Die Passagen zwischen den Inseln Lövö, Norrö & Sörö sind mit Vorsicht zu genießen, hier befinden sich gelegentlich Steinpackungen, die bei ein wenig Wellengang, von oben kaum (oder garnicht) mehr auszumachen sind. Ein Echolot kann hier hilfreich sein – und Rettungswesten tragen, sollten eigentlich auch zum Pflichtprogramm gehören.
Fazit:
Der Solgen ist ein toller, nicht ganz einfacher See, mit einem guten Fischbestand und reichlich Potential. Raubfischfreunde sind hier gut aufgehoben. Gelegentlich muss man ein wenig experimentieren, um an den Fisch zu gelangen – mit ein wenig Ausdauer, wird sich aber der Erfolg einstellen.
Ködertechnisch liefen bei uns mittlere Wobbler am besten, ü20 Wobbler/Gummifische/Bulldawgs wurden komplett verschmäht.
Andere Angler hatten wiederum, fast ausschließlich auf Spinner gefangen…

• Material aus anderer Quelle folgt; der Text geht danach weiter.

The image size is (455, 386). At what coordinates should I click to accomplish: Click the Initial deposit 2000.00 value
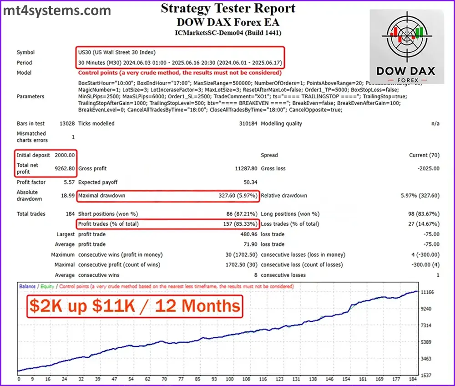(x=65, y=155)
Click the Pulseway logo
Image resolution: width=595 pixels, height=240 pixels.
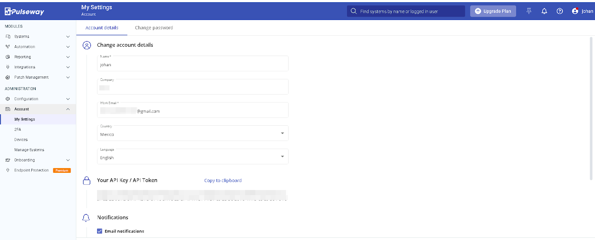pyautogui.click(x=25, y=11)
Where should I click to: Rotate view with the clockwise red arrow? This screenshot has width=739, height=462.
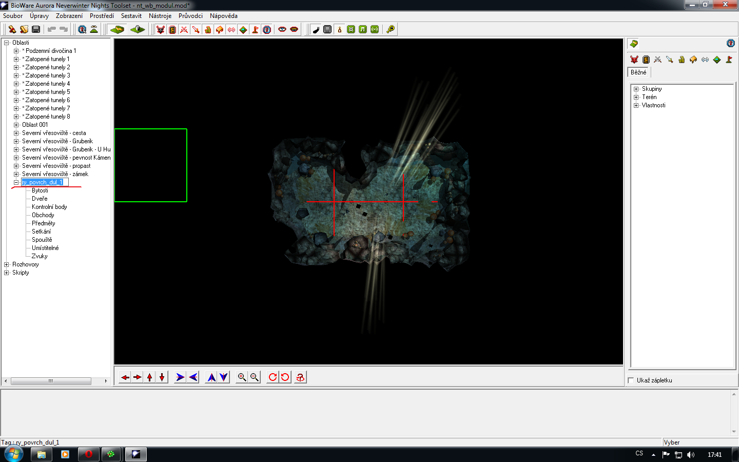[273, 377]
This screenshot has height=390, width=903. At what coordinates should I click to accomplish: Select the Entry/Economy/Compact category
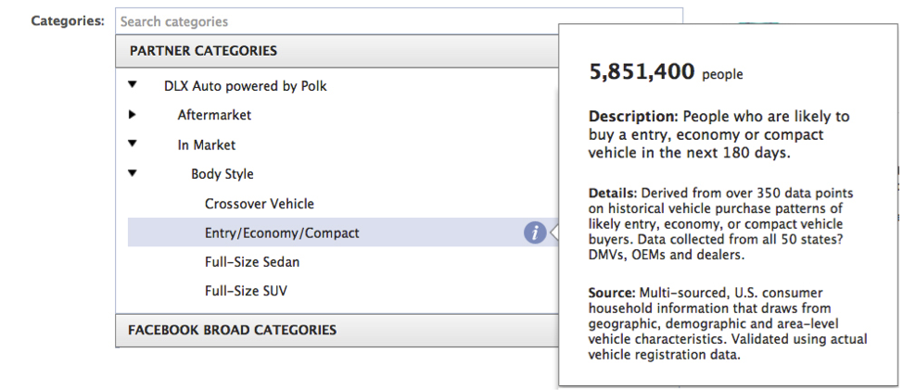282,233
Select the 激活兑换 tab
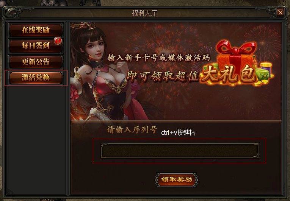 click(x=36, y=78)
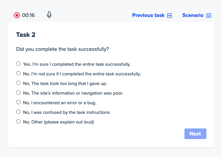Viewport: 222px width, 157px height.
Task: Select "Yes, I'm sure I completed" radio option
Action: pos(18,64)
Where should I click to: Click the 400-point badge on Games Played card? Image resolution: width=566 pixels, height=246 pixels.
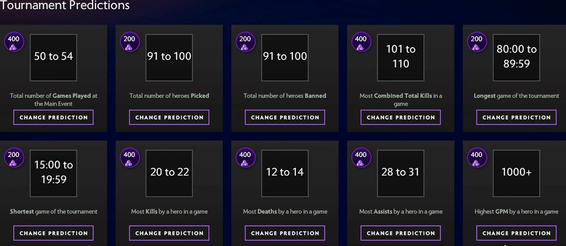click(x=14, y=42)
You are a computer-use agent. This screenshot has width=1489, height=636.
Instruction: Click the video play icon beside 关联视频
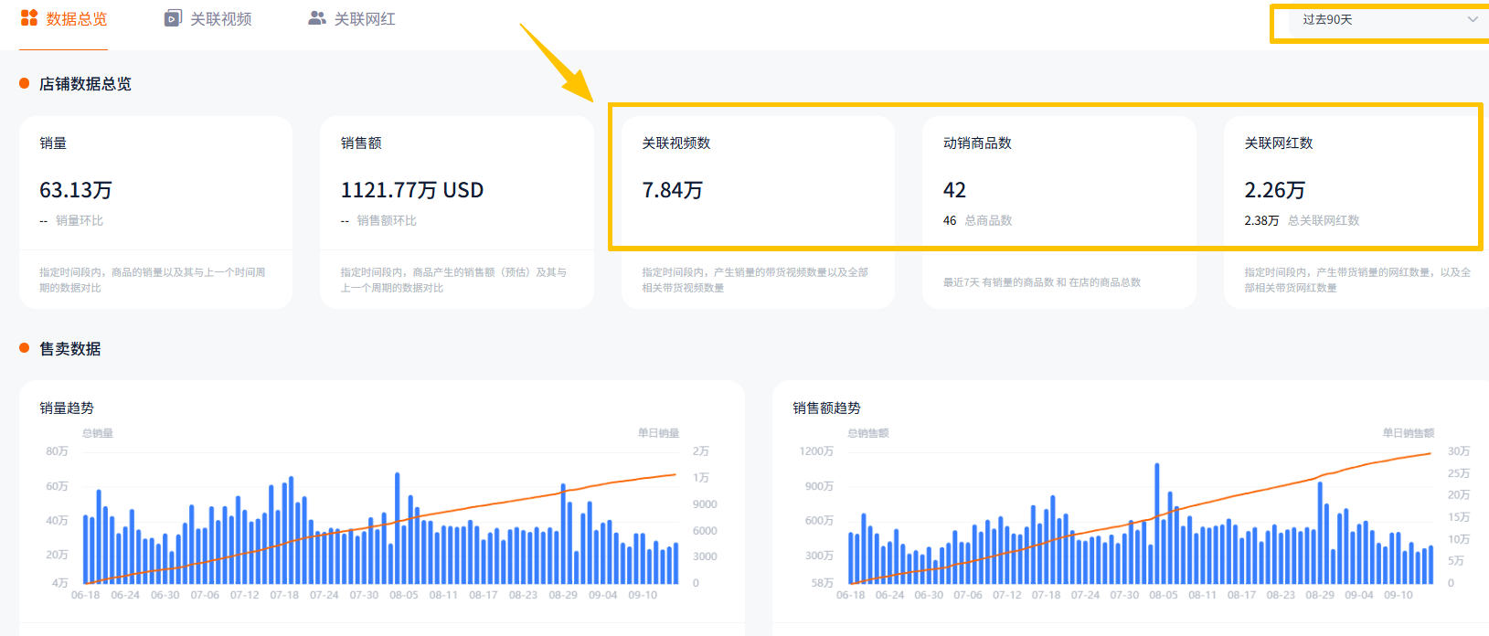173,18
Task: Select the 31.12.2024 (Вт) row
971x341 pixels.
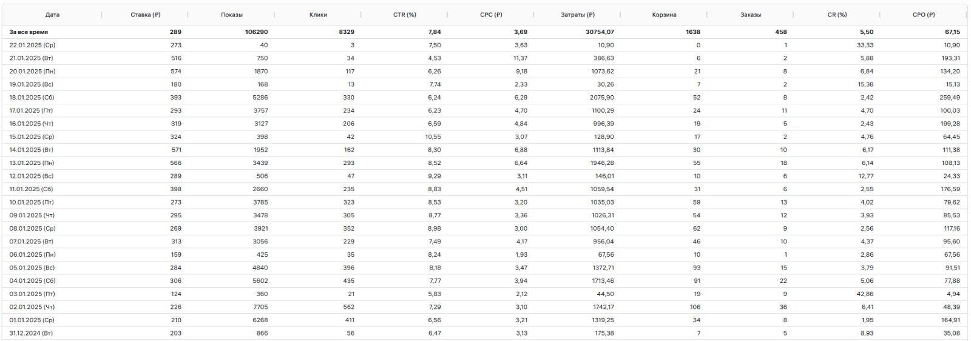Action: [486, 333]
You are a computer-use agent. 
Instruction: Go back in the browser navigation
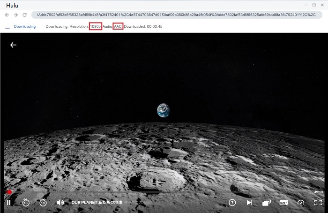(7, 15)
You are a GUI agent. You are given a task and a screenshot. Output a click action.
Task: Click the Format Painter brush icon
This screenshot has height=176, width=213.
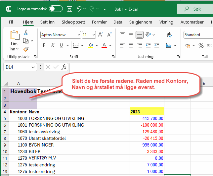point(26,49)
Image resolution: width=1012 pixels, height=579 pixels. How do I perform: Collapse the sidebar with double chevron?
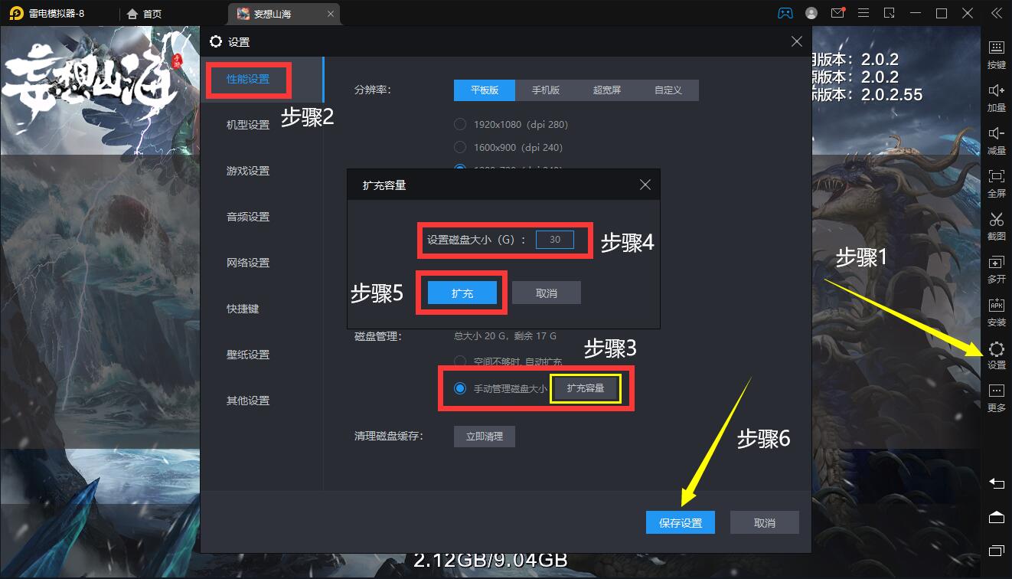996,13
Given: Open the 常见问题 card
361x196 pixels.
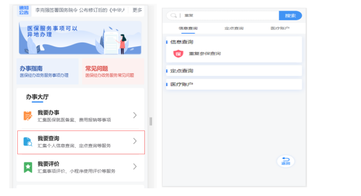Looking at the screenshot, I should [112, 72].
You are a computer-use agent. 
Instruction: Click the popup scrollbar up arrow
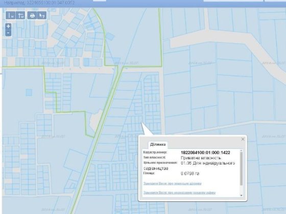(241, 151)

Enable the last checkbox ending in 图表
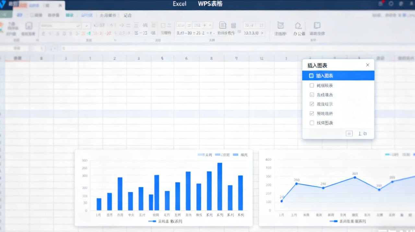312,123
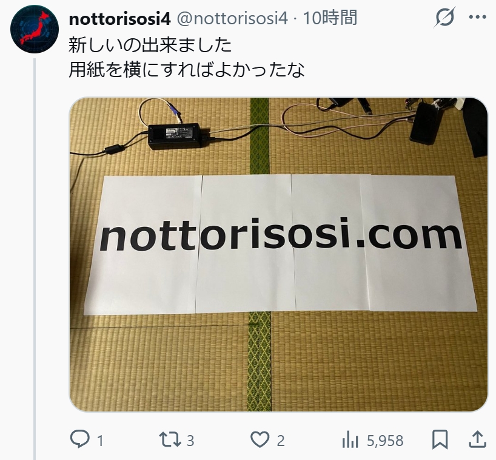
Task: Click the repost arrows icon
Action: click(170, 440)
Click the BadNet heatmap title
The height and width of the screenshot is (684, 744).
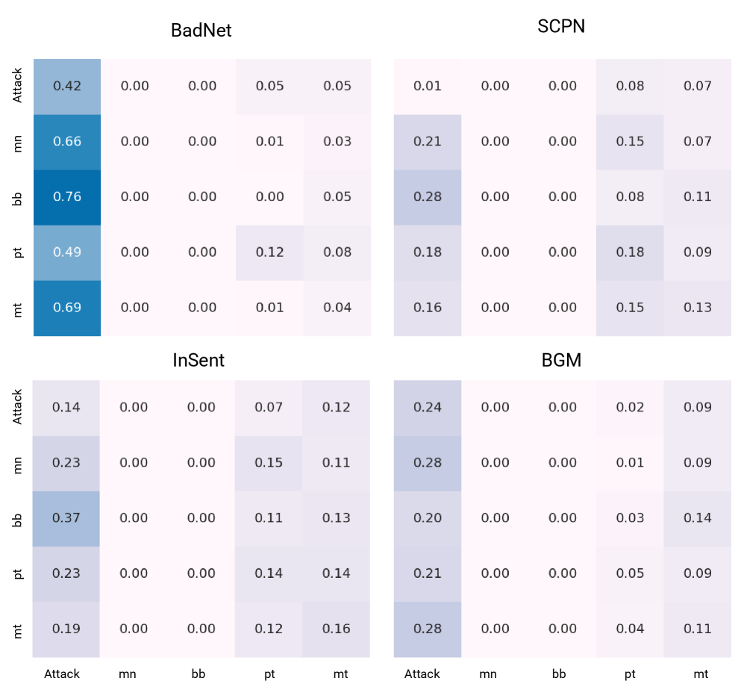click(201, 31)
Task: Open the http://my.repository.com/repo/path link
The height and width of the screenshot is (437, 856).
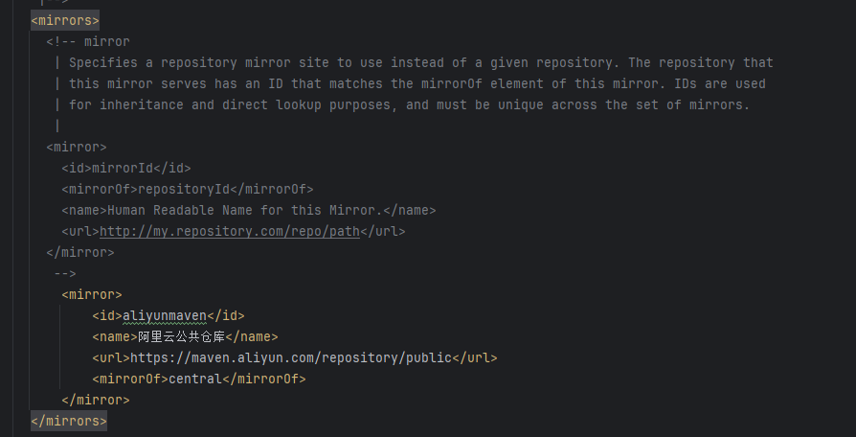Action: click(230, 231)
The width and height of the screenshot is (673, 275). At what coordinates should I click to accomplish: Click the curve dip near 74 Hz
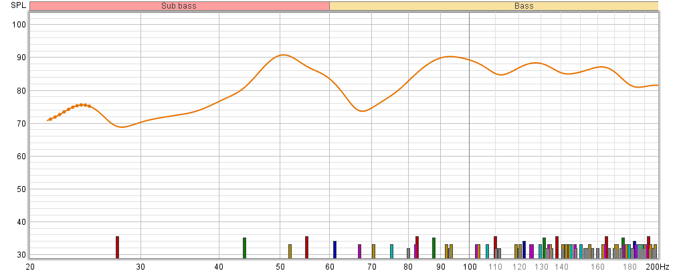[362, 111]
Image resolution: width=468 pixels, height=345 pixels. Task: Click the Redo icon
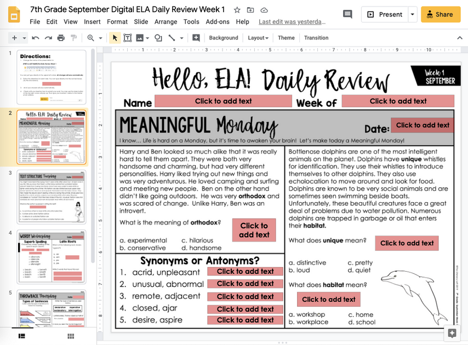point(47,38)
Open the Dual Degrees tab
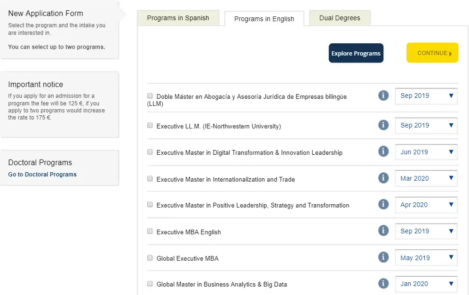469x295 pixels. (340, 17)
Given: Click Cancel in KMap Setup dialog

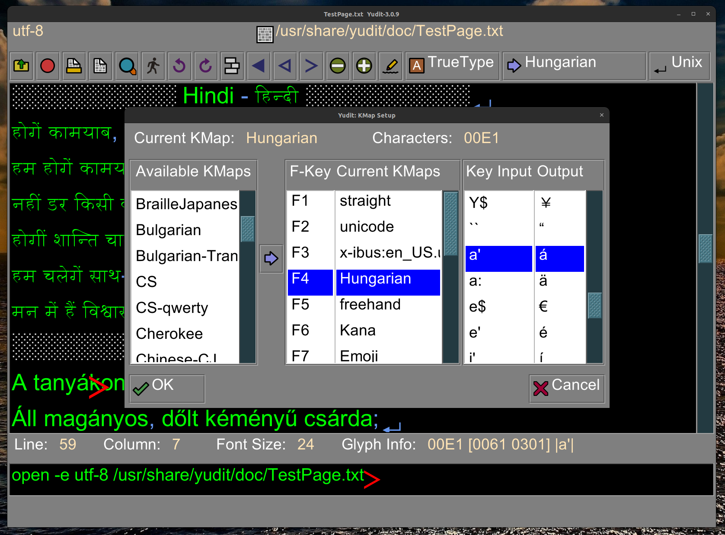Looking at the screenshot, I should [566, 389].
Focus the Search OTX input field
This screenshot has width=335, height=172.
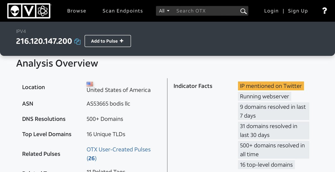205,11

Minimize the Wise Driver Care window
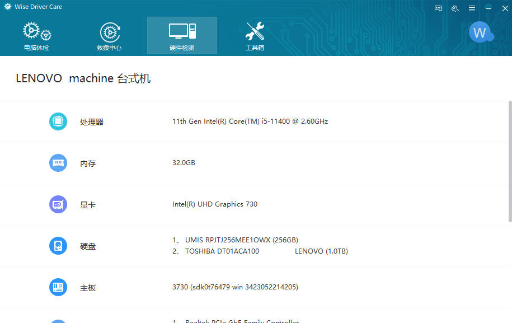point(488,8)
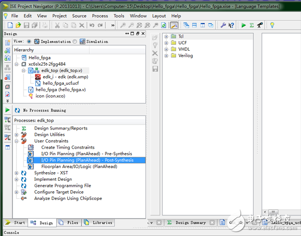Click the wrench settings toolbar icon
The height and width of the screenshot is (236, 301).
coord(223,25)
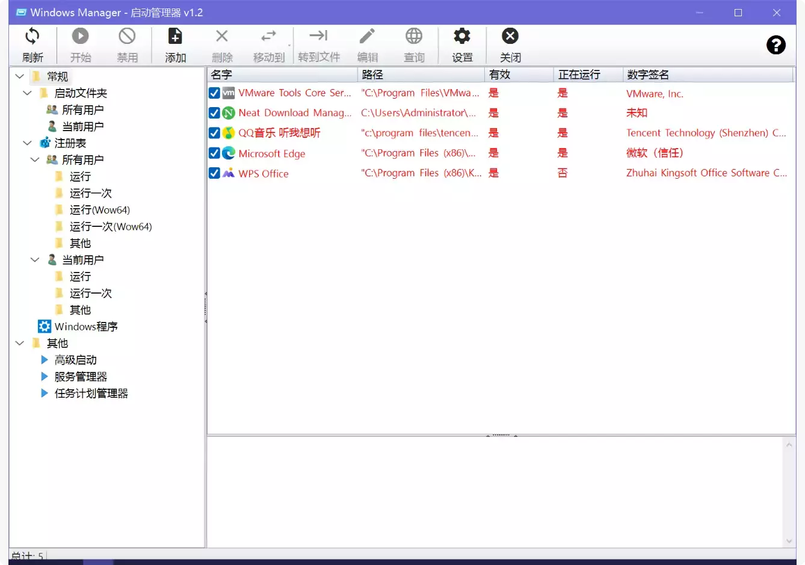This screenshot has width=805, height=565.
Task: Click the 开始 start icon
Action: [x=80, y=36]
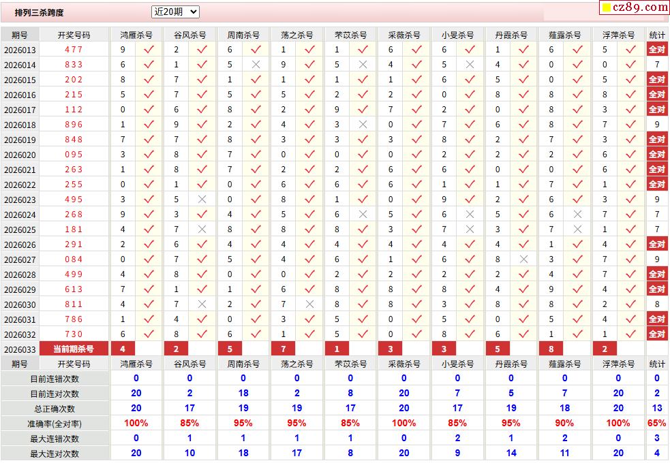Click the 65% accuracy value in 统计 column
The height and width of the screenshot is (463, 670).
click(x=657, y=424)

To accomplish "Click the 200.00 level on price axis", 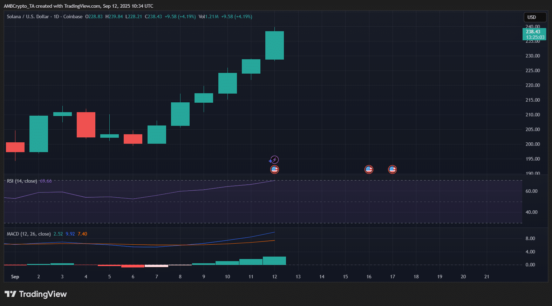I will [x=532, y=144].
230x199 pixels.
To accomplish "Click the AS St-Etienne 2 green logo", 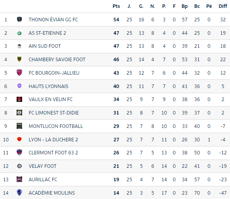I will 19,33.
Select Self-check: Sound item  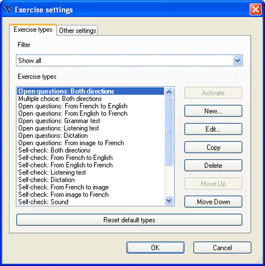pos(43,202)
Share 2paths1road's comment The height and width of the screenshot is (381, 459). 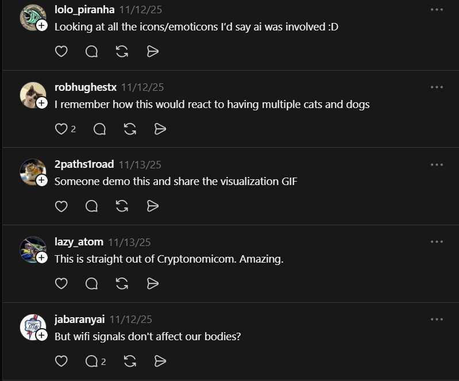point(152,206)
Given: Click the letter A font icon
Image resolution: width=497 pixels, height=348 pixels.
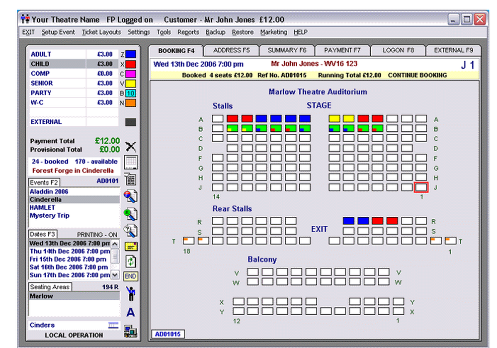Looking at the screenshot, I should pyautogui.click(x=130, y=312).
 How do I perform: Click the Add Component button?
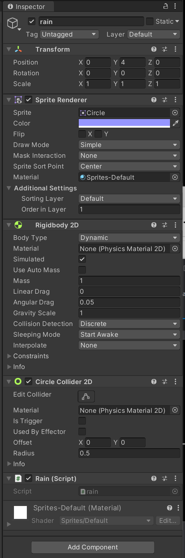click(x=93, y=547)
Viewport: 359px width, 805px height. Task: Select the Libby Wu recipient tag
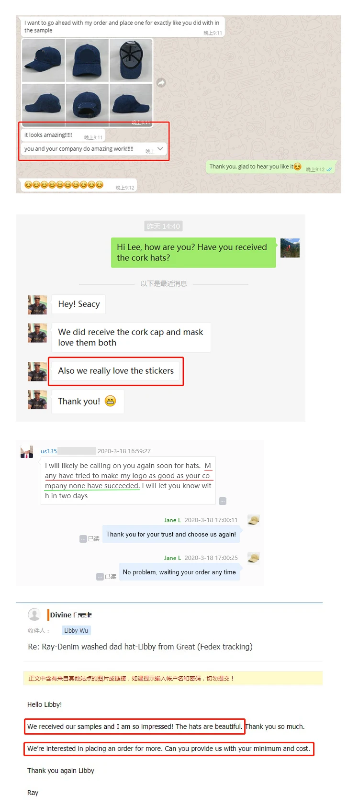click(x=76, y=631)
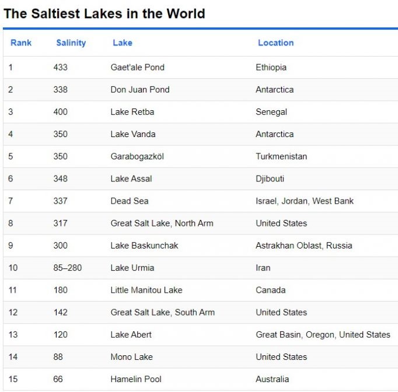Select the Lake Urmia cell
398x392 pixels.
132,268
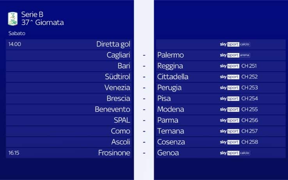Click the 16.15 kickoff time
The width and height of the screenshot is (288, 180).
[14, 153]
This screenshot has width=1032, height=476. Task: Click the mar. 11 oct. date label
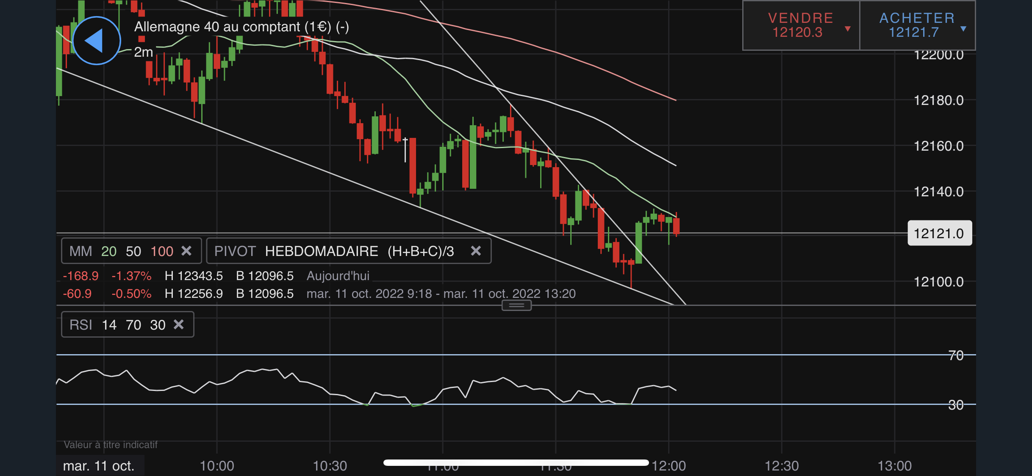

Folgende Fischarten sollen im Solgensee beheimatet sein: Hecht, Barsch, Zander, Aal, Quappe, Schleie, Weißfisch und mehr…
(Im Winter soll man hier auch sehr gut Eisfischen können.)
Größe: 22,20 Km²
maximale Tiefe: ca. 20 m
durchschnittliche Tiefe: ca. 5,4 m
Weitere Infos (z.B. Angelkarten)

Dieser Hecht konnte es garnicht mehr abwarten, wieder in die Tiefen abzutauchen




he leute! war 2010 am see solgen! kann ich nur wärmstens empfehlen! hatten beim spinn und schlepp angeln grossen erfolg mit den hecht und zandern!es gibt bei den inseln reichlich buchten wo fast immer ein, zwei bis zu 70cm lange hechte überlistet wurden! brauchten aber auch ein bisschen bis gmerkt hatten das nur kräftige gelbe wobbler zählen und schon gings rund! hechte um die 60-94 ging zahlreich an die leine! zander von 50 – 75 in den tiefen stellen einer nach den anderen und das obwohl wir den ersten trip ausserhalb unserer seen in salzburg hatten und mehr zu begeisterten gelegenheits fischern sehen! der richtig grosse wartet heuer in juni hoffentlich auf uns und jetzt sind wir topvorbereitet! also vielleicht sieht man sich ja an den see er is sehr zu empfehlen und auf bier und a bisserl quatschen
Hallo Patrick,
vielen Dank für den informativen Bericht. Irgendwie hättest Du Solgen mit Nömmen (ein See in der Nähe des Solgen) austauschen können. Meine ‘Köderfische’ hatten auch alle gutes Pfannen-Garde-Maß. Allerdings lief es hier mit Gummifisch ganz gut. Aber nur bei der Faulenzermethode und einer bestimmten Köderfarbe (törtelgrün). Dazu wurden aber nur die Löcher 9m und 12m im südlichen Teil beangelt. Die Größe war allerdings auch nicht doll. Den ganzen Bericht kann man unter http://www.freizeitwasser.de/blog/angeln-am-noemmen lesen. Der Solgen steht für uns wirklich nächstes Jahr zur Debatte. Aber auch der Lyen (Verbindung zum Rymmen!!!) ist eine Option. Meiner Meinung nach ist es besser, sich kleinere Gewässer zu suchen, da sie nicht so windanfällig sind und man den Fisch leichter findet. (2011 – 3 Wochen in SWE und 1,5 Wochen Starkwind bis Sturm). Eine 2. Woche verbrachten wir am Furen bei Härlöv. Nicht so windanfällig und wenige Hotspots, die aber Fisch brachten.